1 Introduction Modeling a student’s knowledge is known to be a difficult problem and much research was dedicated to investigate this matter. The Pépite project intends to diagnose students' difficulties in order to adapt the learning process [1-2]. Its objective is to design an intelligent aid that supports math teachers when they monitor learning in a classroom context, taking into account their students’ cognitive diversity. This paper deals with diagnosing students’ cognitive profiles in algebra. We assume that it is necessary to assess how students produce by themselves algebraic expressions. From our computational point of view, we focus especially on one of the key difficulties of such work: modeling the wide variety of types and levels of students’ knowledge. We designed a system, called PépiMep, that automatically diagnoses students’ answers, even when students express their answers in their own ways. PépiMep is used online in MathEnPoche (MeP), a web-based platform, developed by Sésamath [11], a community of mathematic teachers. This free platform

is used by thousands of students and teachers in French speaking countries. In this paper, we examine the following specific research questions:  Question 1: How to typify anticipated correct and incorrect solutions and how to specify the various different patterns of answers for each type of solutions?  Question 2: How to ensure the quality of the automatic diagnosis, when it is impossible to anticipate every student’s production? To answer these questions, we propose a mixed theoretical and empirical approach. A trade-off was made so that the system would be generic enough to apply to many classes of algebraic problems, and specific enough to detect students’ personal conceptions. Thus the main points in our proposal are (i) to anticipate most current students’ approaches to solving one class of questions by detailed and accurate epistemological and empirical studies [3, 4 ,10], (ii) to design and implement a specific Computer Algebra system (CAS) called Pépinière, to deal with correct and incorrect algebraic rules [2] (iii) to generate a set of answer patterns representing each solution approach stored in an XML file, (iv) to design a system that can be improved by incrementally augmenting the anticipated answer pattern file when new patterns of answers are collected. We begin with a brief review of the research on diagnosing students’ difficulties, especially in mathematics, followed by an overview of the Pépite project. Then we present the diagnosis system PépiDiag and an evaluation of our proposal. We end with a discussion and plans for future research.

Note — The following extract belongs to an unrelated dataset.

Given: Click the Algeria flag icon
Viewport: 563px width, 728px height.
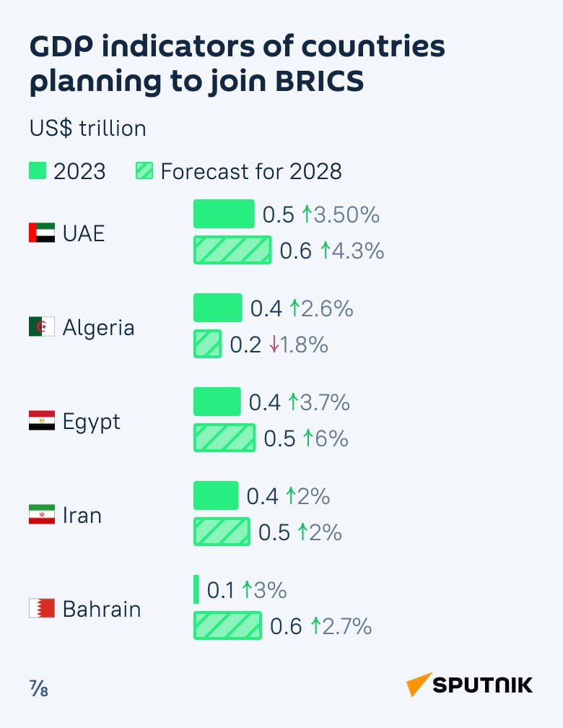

2 Background and related projects Assessment and student modeling are a hot research topic in the e-learning and ITS (Intelligent Tutoring Systems) communities. The most popular approach for on-line assessments is based on tests involving closed questions that are especially tailored to provide evidence about targeted competencies or knowledge. The student’s knowledge is described as a part of the reference competency model with the same structure, but with missing or incompletely mastered items. For instance, the evidence-based design used in ACED [5] relies on: a competency model; a task model to collect evidence on variables from the competency model (generally closed questions); a scoring model to interpret a student’s answer (generally a score estimates whether it is correct or not); and a statistical model that aggregates scores across tasks to link observable variables (scores) to the competency model variables [5]. Many of these systems rely on a sound statistical grounding named Item Response Theory (IRT), and propose adaptive testing. E-assessment aims to deliver a final evaluation or sometimes to provide feedback to students. In the Pépite project, the objective of the assessment is different: the diagnosis is the first step to monitor, in a classroom, learning paths adapted to different students’ knowledge states and levels. As in evidence-based design, in the Pépite project, the diagnosis is based on three models; but they are different in many ways. The competency model includes both the referential competence and common misconceptions. The task model includes open-ended exercises. The analysis of each answer (called local diagnosis) is based on a multidimensional model expressed by a

set of criteria (see section 3.2) and on using a CAS to match students' answers with patterns linked to the criteria. Then, heuristics based model aggregates the result of the local diagnosis to draw a student’s cognitive profile. A second approach aims at drawing a description of the student’s knowledge including personal knowledge building and misconceptions. The Pépite project is a contribution in that direction. Some ITS analyze open answers when they are numerical or reduced to a simple algebraic expression (Algebra Tutor, ASSISTments [6], LeActiveMath [7]). Very few analyze the whole reasoning. From this point of view, closely related to our work are Diane [8] and Aplusix [9]. Diane is a diagnosis system to detect adequate or inadequate problem solving strategies for some arithmetic classes of problems at elementary school level. Diane analyses open-ended numerical calculations according to several criteria. However, for more complex domains such as Physics or Algebra, researchers had to use a standard CAS, or to develop one which is specific to the type of students’ inputs and the intended diagnosis. For instance, Aplusix provides a fine grained analysis of students’ use of algebraic rewriting rules. Pépite does not analyze so deep on the algebraic writing dimension, but assesses a broader panel of skills on other dimensions (see section 3.2). Its objective is to link formal algebraic processing with other students’ conceptions related to the meaning of letters or the meaning of algebra. Thus, in the Pépite project, there are very different diagnosis tasks involving algebraic expressions but also geometric figures and calculation programs.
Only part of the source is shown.